How a Teamsters scandal had Aspen connections |

How a Teamsters scandal had Aspen connections

Rick Carroll
The Aspen Times

What does a decades-old election finance scandal involving the Teamsters union have to do with Aspen?

The answer can be found at the Pitkin County Clerk and Recorder’s Office, which reported Dec. 28 that an Aspen resident satisfied a judgment more than 13 years after he was ordered to pay $700,000 to the federal government.

The debt was paid after U.S. prosecutors for the Southern District of New York, on Dec. 9, 2014, slapped a $700,000 lien on a Red Mountain property purportedly connected to Martin Davis.

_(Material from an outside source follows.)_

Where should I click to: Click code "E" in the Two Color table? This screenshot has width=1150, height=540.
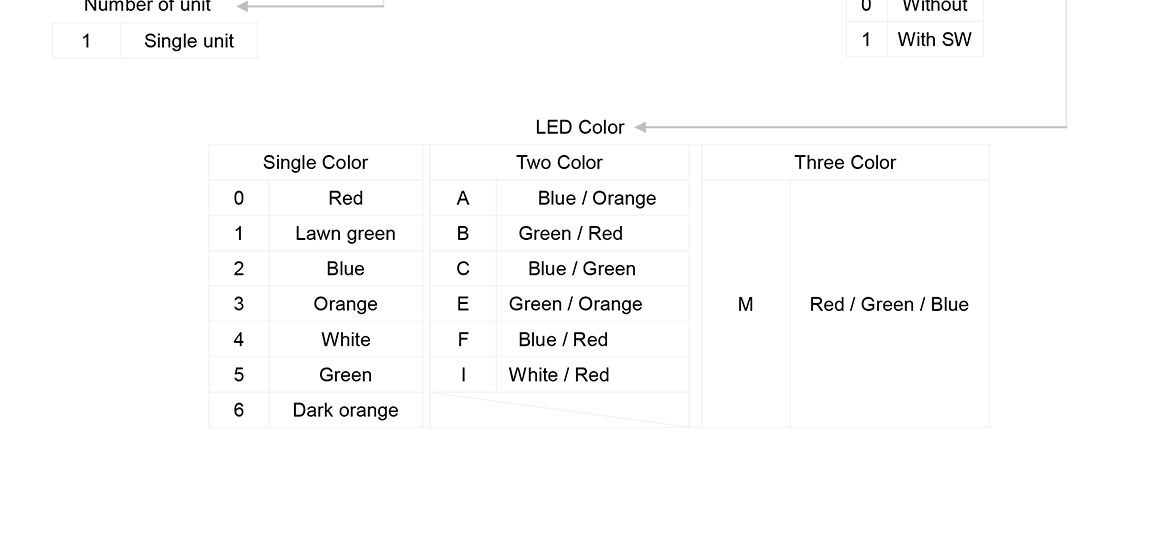pos(463,304)
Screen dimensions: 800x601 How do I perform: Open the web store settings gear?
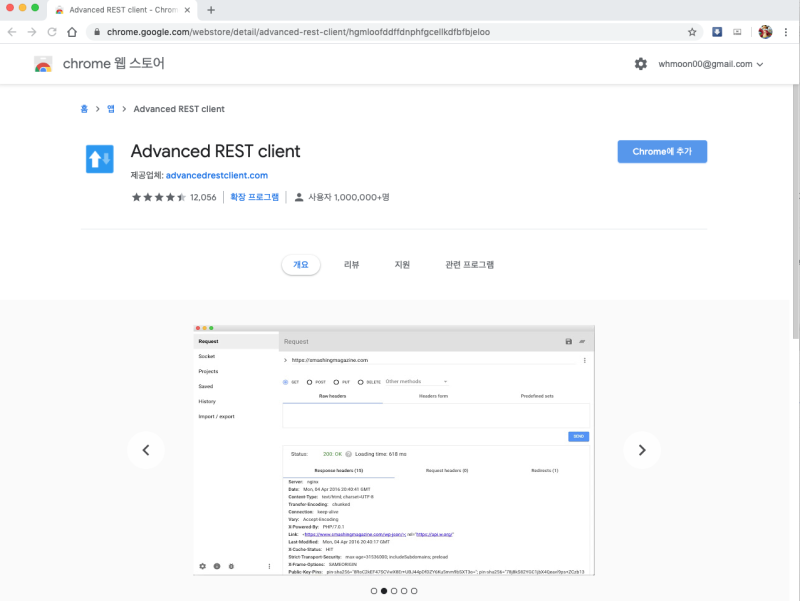pos(641,63)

Davis was once a high-powered but low-profile political operative for the Democratic party; he reportedly worked on presidential campaigns for Walter Mondale, Michael Dukakis and Bill Clinton. But it was an election finance scandal involving the Teamsters union that resulted in him pleading guilty in 1997 to conspiracy, mail fraud and embezzlement from a labor union.

A federal judge ordered Davis on March 22, 2002, to pay $700,000 as part of his plea agreement. He also received two years’ probation.

But Davis, according to government records, failed to pay the judgment, prompting U.S. attorneys to file the lien in Pitkin County. The Aspen phone number listed under the name of Davis, who didn’t return calls last year regarding this story, was no longer in service this week. He also didn’t return a phone message left on his cellphone Tuesday.

An attorney who represented him in the fraud case said he was unaware of the lien or the outstanding judgment.

“I have not been in touch with Martin for years,” lawyer David Schertler said Tuesday from his Washington, D.C., office.

In an Oct. 22, 1997 article in the Washington Post about Davis, titled “Teamster Race Became a Dealmaker’s Undoing,” Schertler said Davis had admitted his wrongdoing in getting Teamster President Ron Carey re-elected in 1991 through illegal campaign funding schemes.

Carey defeated Jimmy Hoffa Jr., son of Jimmy Hoffa, who ran International Brotherhood of Teamsters, one of the most powerful labor unions in the U.S., from 1958 until 1971.

“Martin recognizes that his actions in trying to help Ron Carey get reelected were wrong and violated the law. He takes full responsibility for what he has done and is deeply, deeply sorry to all who have been affected by his conduct.”

Property records link Davis to the ownership of a condominium on East Hyman Avenue, which he bought in 1987.

The federal government, however, placed the lien on “said property of Martin Davis, located at 200 East Reds Road.” Assistant U.S. Attorney Kathleen A. Zebrowski didn’t return calls seeking clarification.

Davis’ Aspen connections also are touched on in the Washington Post article that noted: “He would throw a lavish party at his Dupont Circle home (in Washington, D.C.), then hop on a flight to Aspen to ski. There he would scream for others to go faster as he hurtled down the mountain, they said.”

Davis, who was born in 1961, remains an active registered voter in Pitkin County as a member of the Democratic party, according to voter records.

He also once owned a small consulting firm, World Marketing Corp., from Aspen. The firm was incorporated in 1996 in Washington, D.C., according to public records.